Thanks to PetroChina's wildly successful IPO, its mainland shares are trading at a 150% premium to its Hong Kong shares. And while the company may be worth twice as much as Exxon Mobil, it is half as profitable. In the first six months of 2007, PetroChina's net income was $10.9 billion, while Exxon Mobil raked in $19.5 billion. 

"They are not of the strength of Exxon Mobil," John Vautrain, senior vice president of Purvin & Gertz, an energy economics consultancy based in Singapore, told IHT. "They are very strong in China and that is good if you make money, but China is not a good place to be a refiner at the moment. They are deeply underwater, losing a lot of money in refining."

Gains in PetroChina's shares in Shanghai have more to do with China's investors chasing returns than it does the outlook for the company's exploration and production operations, or its refining business, Larry Grace, an oil analyst at Kim Eng Securities Co. in Hong Kong, told Bloomberg News.
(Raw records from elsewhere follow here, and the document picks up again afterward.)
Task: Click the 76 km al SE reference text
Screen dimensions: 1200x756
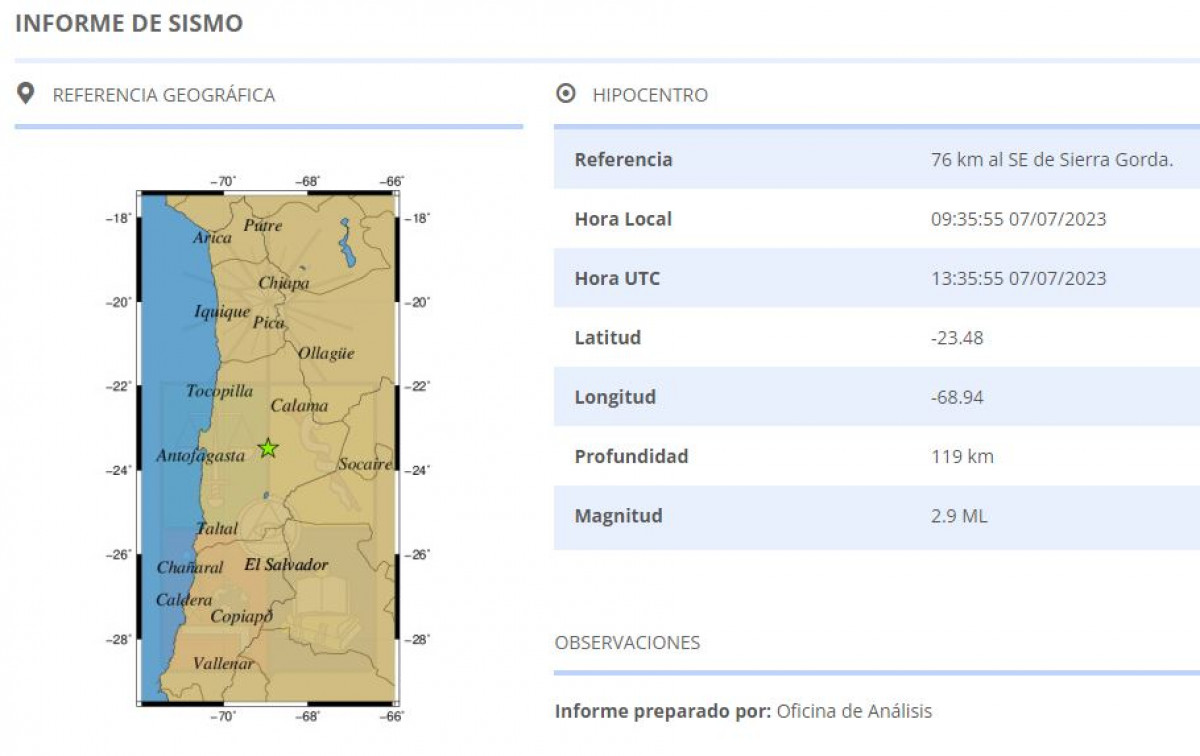Action: pos(1051,160)
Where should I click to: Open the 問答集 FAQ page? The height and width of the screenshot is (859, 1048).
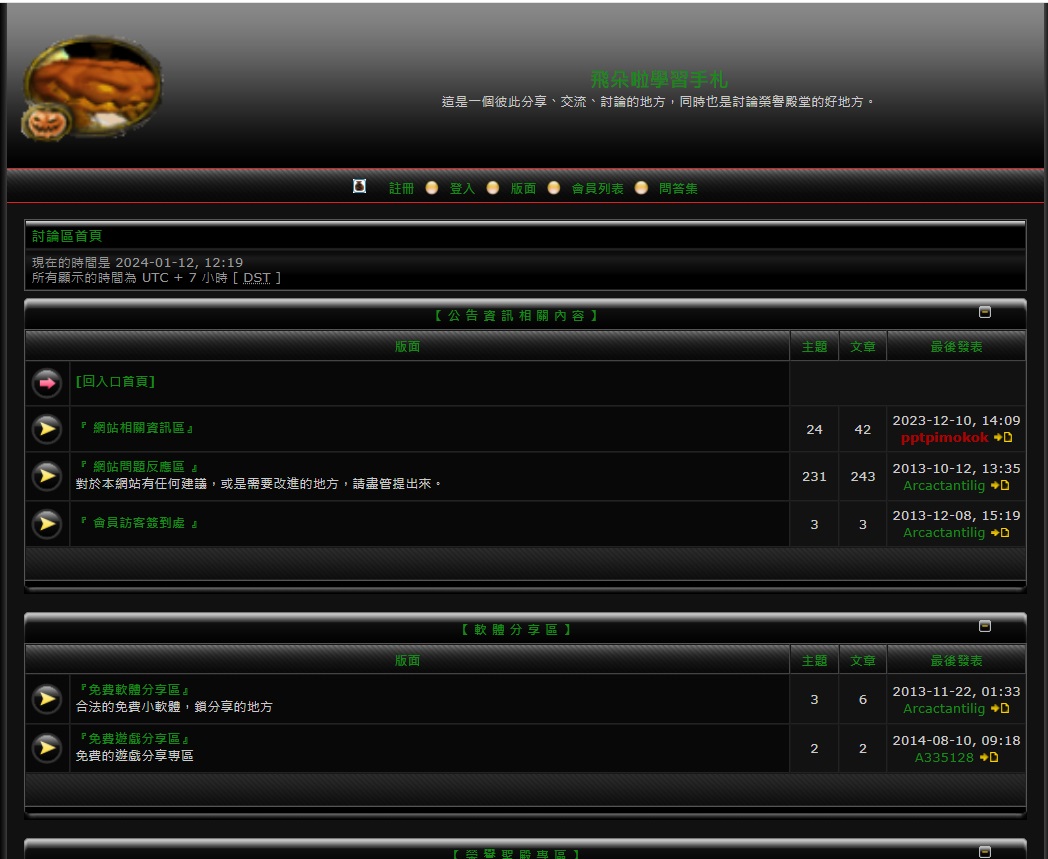[678, 188]
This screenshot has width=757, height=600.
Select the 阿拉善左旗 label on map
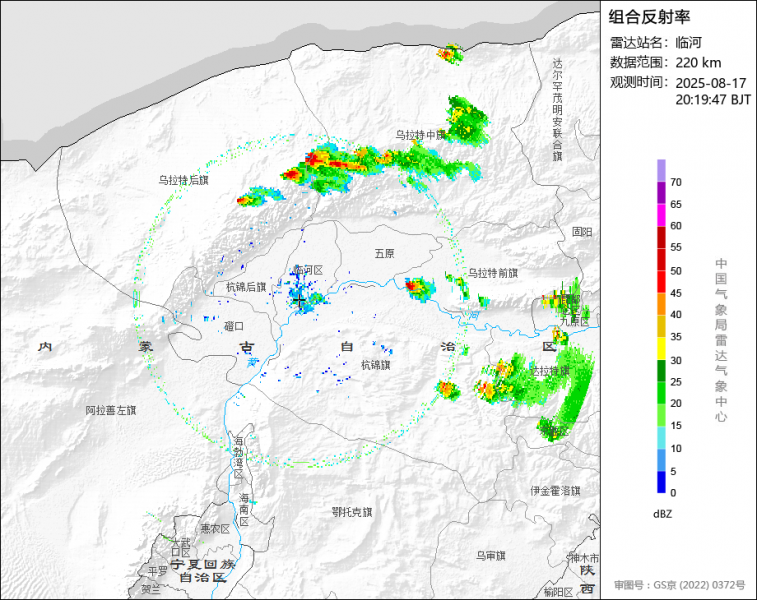[x=110, y=410]
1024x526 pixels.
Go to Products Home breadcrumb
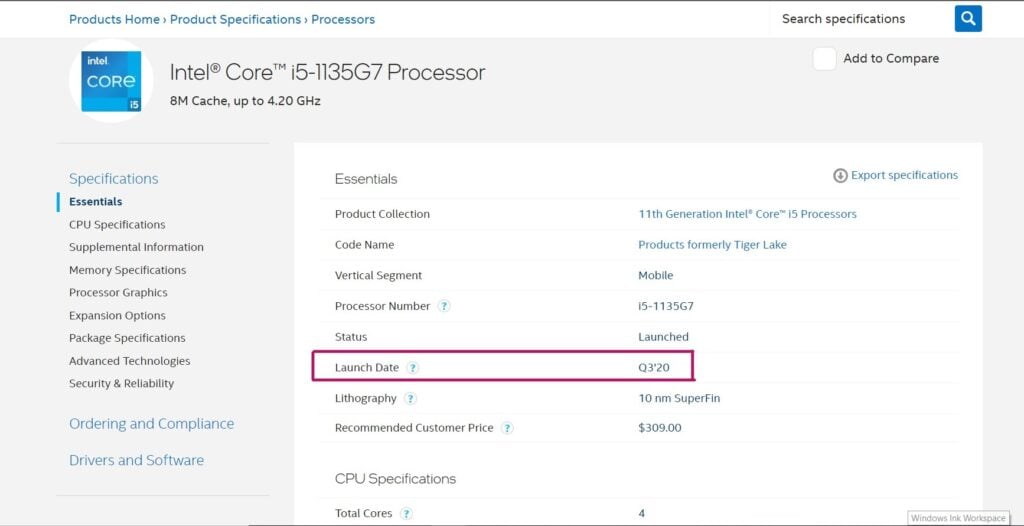click(114, 19)
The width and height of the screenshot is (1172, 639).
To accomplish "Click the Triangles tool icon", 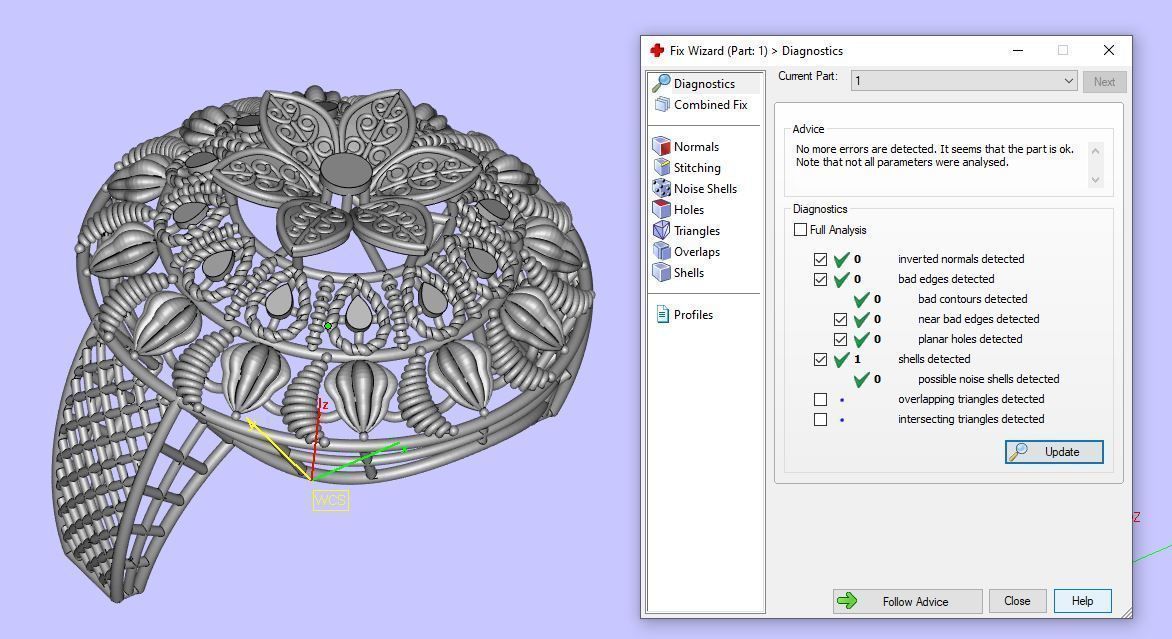I will [x=661, y=231].

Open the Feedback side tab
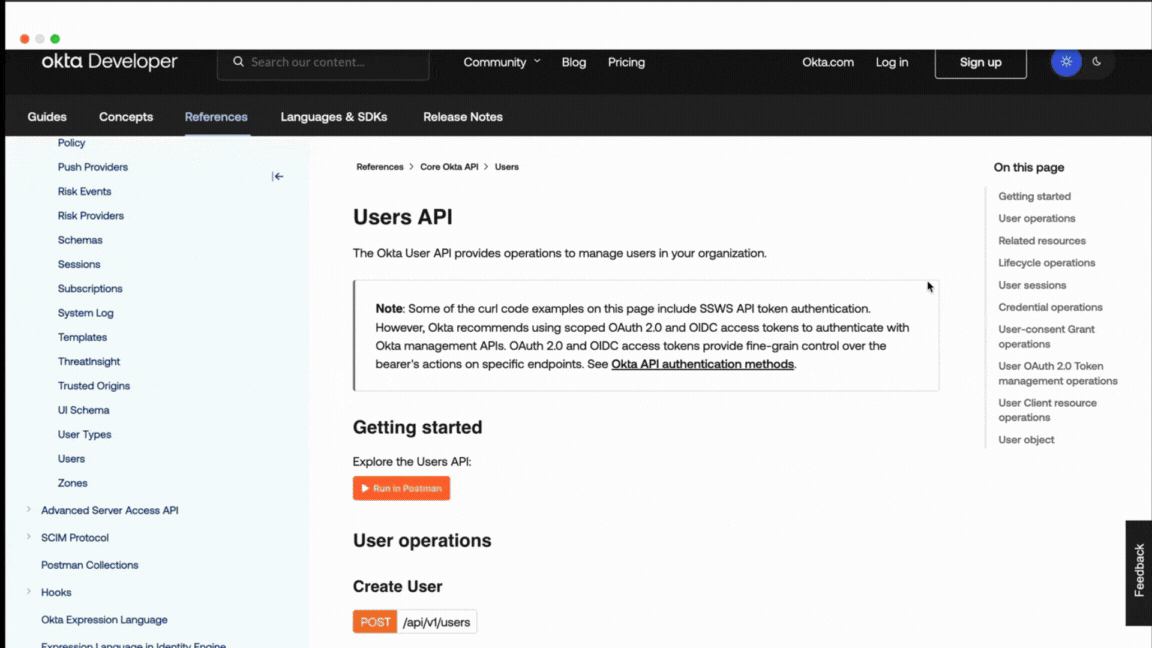pyautogui.click(x=1138, y=572)
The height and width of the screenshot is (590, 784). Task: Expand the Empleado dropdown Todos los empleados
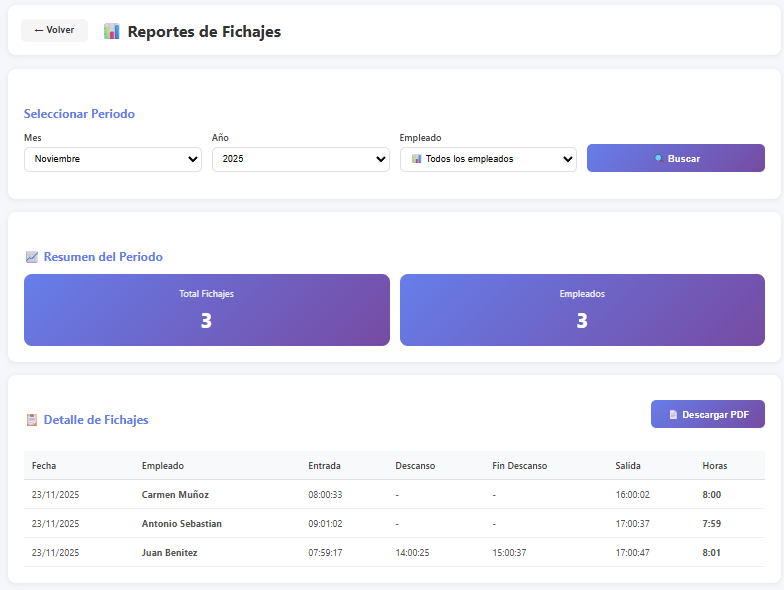click(x=488, y=159)
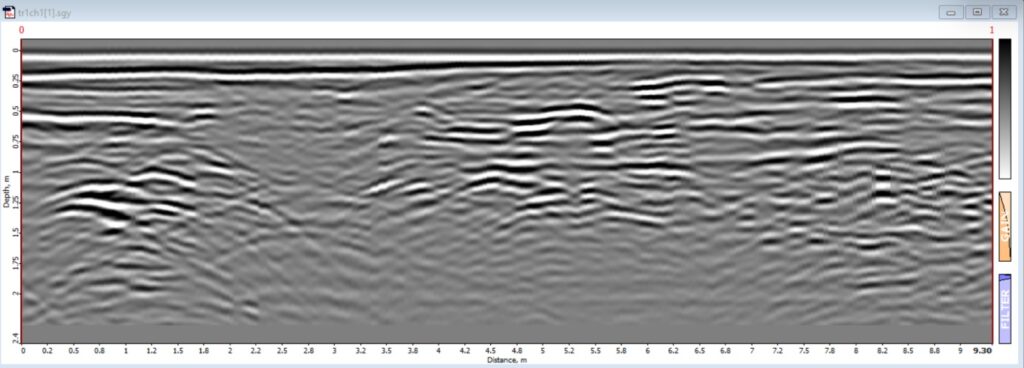Viewport: 1024px width, 368px height.
Task: Minimize the tr1ch1[1].sgy window
Action: [x=951, y=12]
"Production is static with limited upside for the next three to four years. As for the downstream, the price controls and overall regulatory trend limit the company's earnings," Grace said.

China controls fuel prices to shield consumers in the world's most-populous nation from accelerating inflation. The policy limits the ability of PetroChina and other state-owned energy companies to pass on the burden of higher crude oil costs. The losses are even more devastating now that oil is trading above $96 a barrel.

Warren Buffett, chairman of Berkshire Hathaway Inc. (BRK.A, BRK.B), didn't hesitate to dump his 2.34 billion shares earlier this year.

"It's easy to be carried away in the stock market when things are going very well," he said during an interview in the northern Chinese city of Dalian, during a recent visit to China. "We at Berkshire never buy stocks when we see prices soaring."

Buffett just announced that he's taken positions in some-20 companies in Korea, a market with much lower valuations.

Other investors have followed Buffett's lead and sold off their China holdings. Indeed, shares of PetroChina fell the most ever in U.S. trading Monday, after Bear Stearns Cos. Inc. (BSC) recommended investors sell the shares because they were too expensive compared with rivals such as Exxon Mobil.

"We see little fundamental reason why PetroChina should outperform other Chinese oil companies or even the China market," Bear Stearns analyst Adam Clarke wrote, citing record oil prices and the company's completion of the biggest share sale this year.

PetroChina's New York shares slid almost 13% Monday, dropping $32.96 each to close at $222.10. In Hong Kong, the stock dropped 8.2% to HK$18.

The iShares FTSE/Xinhua China 25 Index exchange-traded fund (FXI) - an ETF viewed as a proxy for the broader China stock market - fell 8.78%, or $18.28 a share, to close at $189.81 yesterday. The FXI ETF is down 14%, or $29.75 a share, from its 52-week high of $219.56.